▶ _Text passage_:
*****

Vivekananda Pictures is an Indian film production and distribution company, based at Chennai, India. The production company was established in 1977 by its founder, Tiruppur Mani. He produced around thirty movies under his banner . After a hiatus it produced the blockbuster movie Kaithi under Tiruppur Vivek who is now at the heilm of the Company All their films had Sivakumar and Sathyaraj as lead actor.

History 
The production house first feature film Kannan Ori Kaikuzhandai (1978) was directed by Venkatesh, in which Sivakumar and Sumithra played the lead roles. Following this film,  Sivakumar has been their choice for the lead actor for Rosappu Ravikkaikaari, Vandichakkaram, Aaniver, Aayiram Muthangal. Though first five films has got Sivakumar as male lead, the female leads were Sumithra for Kannan Ori Kaikuzhandai, Deepa for Rosappu Ravikkaikaari, Saritha for Vandichakkaram and Aaniver, Radha for Aayiram Muthangal. Late actor Vinu Chakravarthy was introduced as story and screenplay writer in Vandichakkaram and it was directed by K. Vijayan.  It is the debut movie for Silk Smitha in Tamil. Vandichakkaram won third prize at Tamil Nadu state award for best film for the year 1980. Vinu Chakravarthy was introduced as actor in Rosappu Ravikkaikaari and comedian Loose Mohan rose to fame through the same movie. In 1983, the company produced Imagial starring Sivaji Ganesan, Saritha, Sarath babu and others, music was composed by Gangai amaran. Their next was Eetti starred by Vijayakanth, Vishnuvardhan, Nalini, Viji and directed by Rajasekhar. Vidinja Kalyanam was their next which had Sathyaraj, Jayashree, Sujatha in lead roles and was directed by Manivannan. In 1988, they remade Mohanlal and Karthika starrer Malayalam movie Gandhinagar 2nd Street as Anna Nagar Mudhal Theru. Sathyaraj and Radha did the lead roles in this movie.

*****

▶ _To do_: In the text about Vivekananda Pictures, who directed the film Vandichakkaram?

▶ _Source material_:

*****

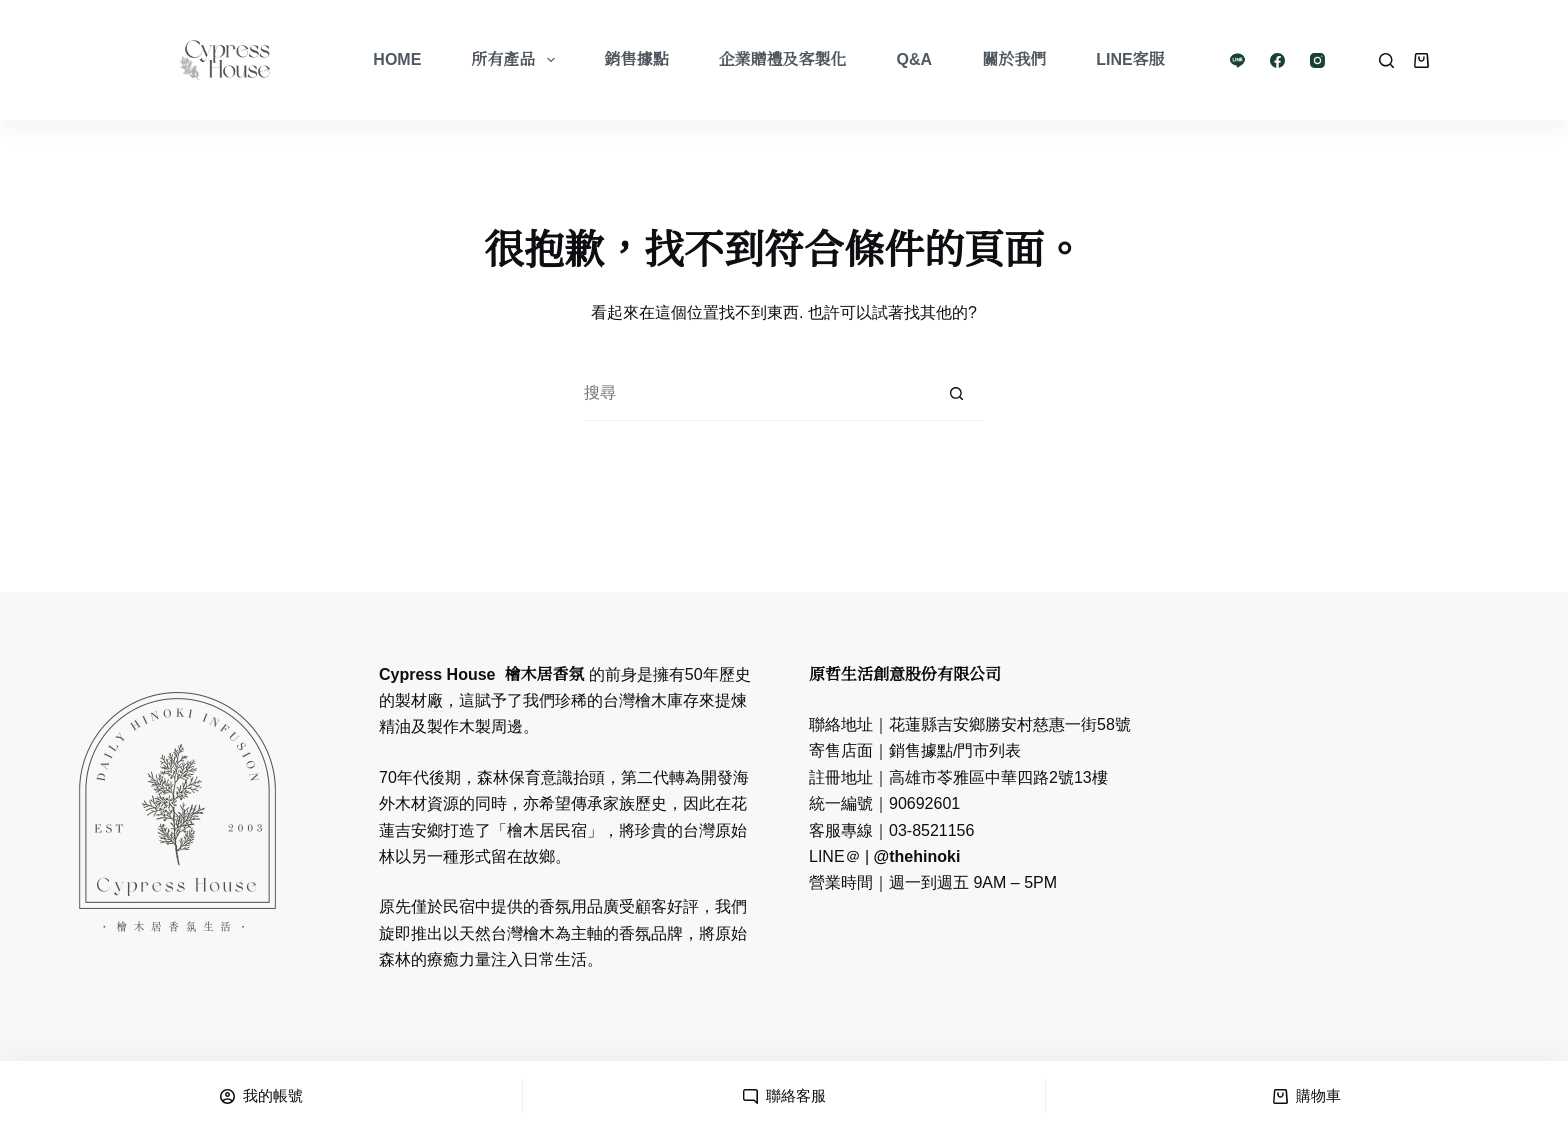 Image resolution: width=1568 pixels, height=1131 pixels. Describe the element at coordinates (1277, 60) in the screenshot. I see `[Facebook]` at that location.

*****

▶ _Worked answer_: K. Vijayan